Zapisane rekordy:
- - - -

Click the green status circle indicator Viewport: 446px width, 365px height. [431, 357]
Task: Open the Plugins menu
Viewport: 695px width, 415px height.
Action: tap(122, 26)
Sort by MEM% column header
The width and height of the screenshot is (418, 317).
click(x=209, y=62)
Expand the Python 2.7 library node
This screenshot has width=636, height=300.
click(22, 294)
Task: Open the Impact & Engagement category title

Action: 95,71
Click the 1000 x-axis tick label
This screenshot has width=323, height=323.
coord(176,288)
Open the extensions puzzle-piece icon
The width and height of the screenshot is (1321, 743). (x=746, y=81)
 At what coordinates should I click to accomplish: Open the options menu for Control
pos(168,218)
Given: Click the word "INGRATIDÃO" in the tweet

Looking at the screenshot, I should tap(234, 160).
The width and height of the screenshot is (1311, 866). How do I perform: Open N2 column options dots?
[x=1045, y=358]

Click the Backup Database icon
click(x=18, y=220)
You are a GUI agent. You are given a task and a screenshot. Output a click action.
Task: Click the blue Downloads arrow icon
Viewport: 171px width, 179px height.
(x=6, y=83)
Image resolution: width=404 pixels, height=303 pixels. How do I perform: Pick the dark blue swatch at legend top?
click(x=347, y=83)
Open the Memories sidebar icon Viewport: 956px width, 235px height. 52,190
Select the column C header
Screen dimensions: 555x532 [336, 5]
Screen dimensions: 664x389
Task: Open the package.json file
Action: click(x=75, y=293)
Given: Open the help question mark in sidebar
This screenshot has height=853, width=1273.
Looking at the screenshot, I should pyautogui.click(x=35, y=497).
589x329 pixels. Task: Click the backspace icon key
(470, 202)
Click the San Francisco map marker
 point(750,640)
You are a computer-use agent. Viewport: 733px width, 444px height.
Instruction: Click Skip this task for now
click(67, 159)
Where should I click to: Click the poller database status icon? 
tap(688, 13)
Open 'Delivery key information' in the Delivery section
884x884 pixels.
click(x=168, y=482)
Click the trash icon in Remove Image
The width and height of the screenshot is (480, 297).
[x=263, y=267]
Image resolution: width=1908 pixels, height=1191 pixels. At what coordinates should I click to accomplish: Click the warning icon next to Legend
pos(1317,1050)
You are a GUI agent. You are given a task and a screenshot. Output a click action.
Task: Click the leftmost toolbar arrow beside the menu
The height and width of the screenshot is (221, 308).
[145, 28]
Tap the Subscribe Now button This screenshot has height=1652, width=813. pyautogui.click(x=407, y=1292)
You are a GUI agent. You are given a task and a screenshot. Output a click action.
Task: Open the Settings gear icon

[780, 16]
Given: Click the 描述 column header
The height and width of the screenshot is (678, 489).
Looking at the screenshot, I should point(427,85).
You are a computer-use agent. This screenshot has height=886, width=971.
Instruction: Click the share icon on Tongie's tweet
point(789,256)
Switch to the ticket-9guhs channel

- - - -

> _Wymagania zadania_
Przepisz bez żadnych zmian wiersze powyżej, zaczynając od pierwszego z nich. Zakończ na wierszu zawierającym "coord(176,288)", włącznie z nim.

> _Rozwiązanie poniżej_
Click the green status circle indicator Viewport: 446px width, 365px height. [431, 357]
Task: Open the Plugins menu
Viewport: 695px width, 415px height.
Action: tap(122, 26)
Sort by MEM% column header
The width and height of the screenshot is (418, 317).
click(x=209, y=62)
Expand the Python 2.7 library node
This screenshot has width=636, height=300.
click(22, 294)
Task: Open the Impact & Engagement category title

Action: 95,71
Click the 1000 x-axis tick label
This screenshot has width=323, height=323.
coord(176,288)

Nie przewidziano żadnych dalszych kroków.